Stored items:

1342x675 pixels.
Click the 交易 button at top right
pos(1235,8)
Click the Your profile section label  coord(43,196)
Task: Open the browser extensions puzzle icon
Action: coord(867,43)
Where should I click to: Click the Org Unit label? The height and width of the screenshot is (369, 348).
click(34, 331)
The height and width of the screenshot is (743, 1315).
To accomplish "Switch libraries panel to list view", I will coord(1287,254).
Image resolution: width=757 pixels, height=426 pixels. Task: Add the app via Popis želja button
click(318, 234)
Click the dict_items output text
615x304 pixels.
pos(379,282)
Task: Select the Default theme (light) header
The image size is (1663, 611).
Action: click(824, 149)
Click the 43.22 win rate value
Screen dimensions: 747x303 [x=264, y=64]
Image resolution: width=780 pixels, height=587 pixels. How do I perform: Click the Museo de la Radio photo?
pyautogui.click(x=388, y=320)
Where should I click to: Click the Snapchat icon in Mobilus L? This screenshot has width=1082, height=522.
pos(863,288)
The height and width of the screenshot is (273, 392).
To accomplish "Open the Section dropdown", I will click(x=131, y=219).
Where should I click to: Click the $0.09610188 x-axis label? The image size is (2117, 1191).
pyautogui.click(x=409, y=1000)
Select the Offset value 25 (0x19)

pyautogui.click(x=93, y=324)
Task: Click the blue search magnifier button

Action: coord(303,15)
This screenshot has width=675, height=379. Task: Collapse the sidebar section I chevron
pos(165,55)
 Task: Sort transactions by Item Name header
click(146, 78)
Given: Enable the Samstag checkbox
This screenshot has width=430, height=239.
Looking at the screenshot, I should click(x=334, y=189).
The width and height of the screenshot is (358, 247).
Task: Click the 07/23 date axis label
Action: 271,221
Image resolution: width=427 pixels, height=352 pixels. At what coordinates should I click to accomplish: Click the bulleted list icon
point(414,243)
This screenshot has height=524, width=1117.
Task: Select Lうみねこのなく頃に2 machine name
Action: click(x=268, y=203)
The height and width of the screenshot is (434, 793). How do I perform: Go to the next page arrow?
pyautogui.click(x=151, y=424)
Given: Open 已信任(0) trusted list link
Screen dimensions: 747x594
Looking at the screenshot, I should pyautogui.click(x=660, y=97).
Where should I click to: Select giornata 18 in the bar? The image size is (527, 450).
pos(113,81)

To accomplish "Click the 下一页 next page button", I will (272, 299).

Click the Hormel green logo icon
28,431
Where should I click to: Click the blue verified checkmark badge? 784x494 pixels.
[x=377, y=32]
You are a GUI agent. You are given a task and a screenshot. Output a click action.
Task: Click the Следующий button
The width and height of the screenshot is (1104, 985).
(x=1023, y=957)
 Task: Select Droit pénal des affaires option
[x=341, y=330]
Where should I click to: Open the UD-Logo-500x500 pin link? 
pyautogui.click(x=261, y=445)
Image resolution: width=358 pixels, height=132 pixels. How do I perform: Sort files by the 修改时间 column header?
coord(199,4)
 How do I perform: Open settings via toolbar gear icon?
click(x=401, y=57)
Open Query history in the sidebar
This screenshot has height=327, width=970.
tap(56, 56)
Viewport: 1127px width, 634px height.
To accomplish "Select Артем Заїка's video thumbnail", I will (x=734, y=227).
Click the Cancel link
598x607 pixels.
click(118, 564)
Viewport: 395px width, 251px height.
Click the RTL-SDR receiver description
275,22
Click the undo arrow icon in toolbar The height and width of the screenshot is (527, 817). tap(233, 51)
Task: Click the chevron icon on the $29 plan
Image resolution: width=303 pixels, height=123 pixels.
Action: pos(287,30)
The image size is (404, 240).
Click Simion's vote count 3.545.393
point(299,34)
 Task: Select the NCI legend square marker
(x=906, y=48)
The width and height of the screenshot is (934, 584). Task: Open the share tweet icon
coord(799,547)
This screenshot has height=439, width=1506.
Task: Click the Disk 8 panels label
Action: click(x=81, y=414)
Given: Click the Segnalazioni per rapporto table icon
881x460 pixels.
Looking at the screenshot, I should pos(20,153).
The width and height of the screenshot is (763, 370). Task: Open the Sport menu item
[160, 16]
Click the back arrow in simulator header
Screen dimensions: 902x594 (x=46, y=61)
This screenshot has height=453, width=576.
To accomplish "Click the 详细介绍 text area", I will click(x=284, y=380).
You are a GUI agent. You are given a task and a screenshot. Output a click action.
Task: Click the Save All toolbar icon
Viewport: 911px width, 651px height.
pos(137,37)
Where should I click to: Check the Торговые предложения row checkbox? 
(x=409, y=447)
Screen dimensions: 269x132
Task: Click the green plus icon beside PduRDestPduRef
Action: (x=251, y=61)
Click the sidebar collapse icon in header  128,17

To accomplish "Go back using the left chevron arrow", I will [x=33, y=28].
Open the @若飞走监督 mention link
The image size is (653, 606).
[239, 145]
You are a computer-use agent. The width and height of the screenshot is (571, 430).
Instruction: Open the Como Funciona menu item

PROBLEM:
The number alone is wanted: how many lines of the records above include the string "text".

TASK SOLUTION:
2